WORK TO DO: Lay out the material below as a numbered list with one line per item, leaving out any blank lines.

INPUT ROWS:
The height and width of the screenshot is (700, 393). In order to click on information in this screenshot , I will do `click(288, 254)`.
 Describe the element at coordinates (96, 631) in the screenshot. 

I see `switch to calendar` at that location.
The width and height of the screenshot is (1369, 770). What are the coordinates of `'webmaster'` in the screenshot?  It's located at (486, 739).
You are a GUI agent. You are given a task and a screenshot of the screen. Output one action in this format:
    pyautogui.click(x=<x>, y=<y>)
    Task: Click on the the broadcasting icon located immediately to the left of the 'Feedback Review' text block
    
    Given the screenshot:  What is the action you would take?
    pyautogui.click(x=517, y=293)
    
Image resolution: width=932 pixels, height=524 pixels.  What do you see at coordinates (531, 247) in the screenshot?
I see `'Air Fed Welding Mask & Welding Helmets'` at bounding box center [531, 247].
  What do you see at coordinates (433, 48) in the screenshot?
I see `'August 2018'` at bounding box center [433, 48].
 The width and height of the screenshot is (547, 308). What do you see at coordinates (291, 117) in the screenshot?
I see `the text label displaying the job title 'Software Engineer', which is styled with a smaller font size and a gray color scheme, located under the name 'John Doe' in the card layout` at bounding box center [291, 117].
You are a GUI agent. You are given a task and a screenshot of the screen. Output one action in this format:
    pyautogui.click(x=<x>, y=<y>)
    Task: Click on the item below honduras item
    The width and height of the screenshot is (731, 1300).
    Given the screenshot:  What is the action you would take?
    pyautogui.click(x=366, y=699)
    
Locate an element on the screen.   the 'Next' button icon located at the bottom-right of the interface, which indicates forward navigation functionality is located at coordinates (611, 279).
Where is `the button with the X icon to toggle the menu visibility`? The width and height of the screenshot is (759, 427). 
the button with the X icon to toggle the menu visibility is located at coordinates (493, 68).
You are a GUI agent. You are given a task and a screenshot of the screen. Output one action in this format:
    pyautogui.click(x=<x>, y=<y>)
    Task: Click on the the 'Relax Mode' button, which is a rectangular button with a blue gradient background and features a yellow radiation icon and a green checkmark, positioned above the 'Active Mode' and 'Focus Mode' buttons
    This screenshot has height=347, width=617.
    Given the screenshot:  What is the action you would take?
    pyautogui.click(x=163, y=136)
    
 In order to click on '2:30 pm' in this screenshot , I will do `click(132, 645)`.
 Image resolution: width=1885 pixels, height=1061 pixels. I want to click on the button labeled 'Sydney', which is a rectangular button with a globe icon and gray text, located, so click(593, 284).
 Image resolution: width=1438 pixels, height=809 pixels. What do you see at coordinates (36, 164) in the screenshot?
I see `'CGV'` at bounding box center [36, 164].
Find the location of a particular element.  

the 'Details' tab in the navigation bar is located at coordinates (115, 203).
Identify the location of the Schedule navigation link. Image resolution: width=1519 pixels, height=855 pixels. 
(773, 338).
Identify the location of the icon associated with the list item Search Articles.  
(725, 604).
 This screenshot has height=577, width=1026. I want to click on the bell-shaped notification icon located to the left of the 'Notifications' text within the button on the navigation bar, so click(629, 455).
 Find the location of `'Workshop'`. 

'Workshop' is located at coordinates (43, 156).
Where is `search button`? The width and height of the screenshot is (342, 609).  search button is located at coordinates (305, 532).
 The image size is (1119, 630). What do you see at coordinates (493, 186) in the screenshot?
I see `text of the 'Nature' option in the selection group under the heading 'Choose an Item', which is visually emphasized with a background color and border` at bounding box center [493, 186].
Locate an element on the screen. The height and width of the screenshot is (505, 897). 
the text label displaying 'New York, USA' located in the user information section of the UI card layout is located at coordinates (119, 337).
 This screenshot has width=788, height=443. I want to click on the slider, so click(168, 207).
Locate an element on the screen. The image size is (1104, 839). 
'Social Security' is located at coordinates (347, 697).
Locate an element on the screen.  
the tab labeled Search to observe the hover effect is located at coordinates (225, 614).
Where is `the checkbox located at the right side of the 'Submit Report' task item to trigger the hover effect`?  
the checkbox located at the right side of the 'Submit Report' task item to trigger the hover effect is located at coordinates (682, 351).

FINAL ANSWER:
1. The height and width of the screenshot is (700, 393). In order to click on information in this screenshot , I will do `click(288, 254)`.
2.  Describe the element at coordinates (96, 631) in the screenshot. 
3. I see `switch to calendar` at that location.
4. The width and height of the screenshot is (1369, 770). What are the coordinates of `'webmaster'` in the screenshot?  It's located at (486, 739).
5. You are a GUI agent. You are given a task and a screenshot of the screen. Output one action in this format:
6.     pyautogui.click(x=<x>, y=<y>)
7.     Task: Click on the the broadcasting icon located immediately to the left of the 'Feedback Review' text block
8.     Given the screenshot:  What is the action you would take?
9.     pyautogui.click(x=517, y=293)
10. Image resolution: width=932 pixels, height=524 pixels.  What do you see at coordinates (531, 247) in the screenshot?
11. I see `'Air Fed Welding Mask & Welding Helmets'` at bounding box center [531, 247].
12.   What do you see at coordinates (433, 48) in the screenshot?
13. I see `'August 2018'` at bounding box center [433, 48].
14.  The width and height of the screenshot is (547, 308). What do you see at coordinates (291, 117) in the screenshot?
15. I see `the text label displaying the job title 'Software Engineer', which is styled with a smaller font size and a gray color scheme, located under the name 'John Doe' in the card layout` at bounding box center [291, 117].
16. You are a GUI agent. You are given a task and a screenshot of the screen. Output one action in this format:
17.     pyautogui.click(x=<x>, y=<y>)
18.     Task: Click on the item below honduras item
19.     The width and height of the screenshot is (731, 1300).
20.     Given the screenshot:  What is the action you would take?
21.     pyautogui.click(x=366, y=699)
22. Locate an element on the screen.   the 'Next' button icon located at the bottom-right of the interface, which indicates forward navigation functionality is located at coordinates (611, 279).
23. Where is `the button with the X icon to toggle the menu visibility`? The width and height of the screenshot is (759, 427). 
24. the button with the X icon to toggle the menu visibility is located at coordinates (493, 68).
25. You are a GUI agent. You are given a task and a screenshot of the screen. Output one action in this format:
26.     pyautogui.click(x=<x>, y=<y>)
27.     Task: Click on the the 'Relax Mode' button, which is a rectangular button with a blue gradient background and features a yellow radiation icon and a green checkmark, positioned above the 'Active Mode' and 'Focus Mode' buttons
28.     This screenshot has height=347, width=617.
29.     Given the screenshot:  What is the action you would take?
30.     pyautogui.click(x=163, y=136)
31.  In order to click on '2:30 pm' in this screenshot , I will do `click(132, 645)`.
32.  Image resolution: width=1885 pixels, height=1061 pixels. I want to click on the button labeled 'Sydney', which is a rectangular button with a globe icon and gray text, located, so click(593, 284).
33.  Image resolution: width=1438 pixels, height=809 pixels. What do you see at coordinates (36, 164) in the screenshot?
34. I see `'CGV'` at bounding box center [36, 164].
35. Find the location of a particular element.  
36. the 'Details' tab in the navigation bar is located at coordinates (115, 203).
37. Identify the location of the Schedule navigation link. Image resolution: width=1519 pixels, height=855 pixels. 
38. (773, 338).
39. Identify the location of the icon associated with the list item Search Articles.  
40. (725, 604).
41.  This screenshot has height=577, width=1026. I want to click on the bell-shaped notification icon located to the left of the 'Notifications' text within the button on the navigation bar, so click(629, 455).
42.  Find the location of `'Workshop'`. 
43. 'Workshop' is located at coordinates (43, 156).
44. Where is `search button`? The width and height of the screenshot is (342, 609).  search button is located at coordinates (305, 532).
45.  The image size is (1119, 630). What do you see at coordinates (493, 186) in the screenshot?
46. I see `text of the 'Nature' option in the selection group under the heading 'Choose an Item', which is visually emphasized with a background color and border` at bounding box center [493, 186].
47. Locate an element on the screen. The height and width of the screenshot is (505, 897). 
48. the text label displaying 'New York, USA' located in the user information section of the UI card layout is located at coordinates (119, 337).
49.  This screenshot has width=788, height=443. I want to click on the slider, so click(168, 207).
50. Locate an element on the screen. The image size is (1104, 839). 
51. 'Social Security' is located at coordinates (347, 697).
52. Locate an element on the screen.  
53. the tab labeled Search to observe the hover effect is located at coordinates (225, 614).
54. Where is `the checkbox located at the right side of the 'Submit Report' task item to trigger the hover effect`?  
55. the checkbox located at the right side of the 'Submit Report' task item to trigger the hover effect is located at coordinates (682, 351).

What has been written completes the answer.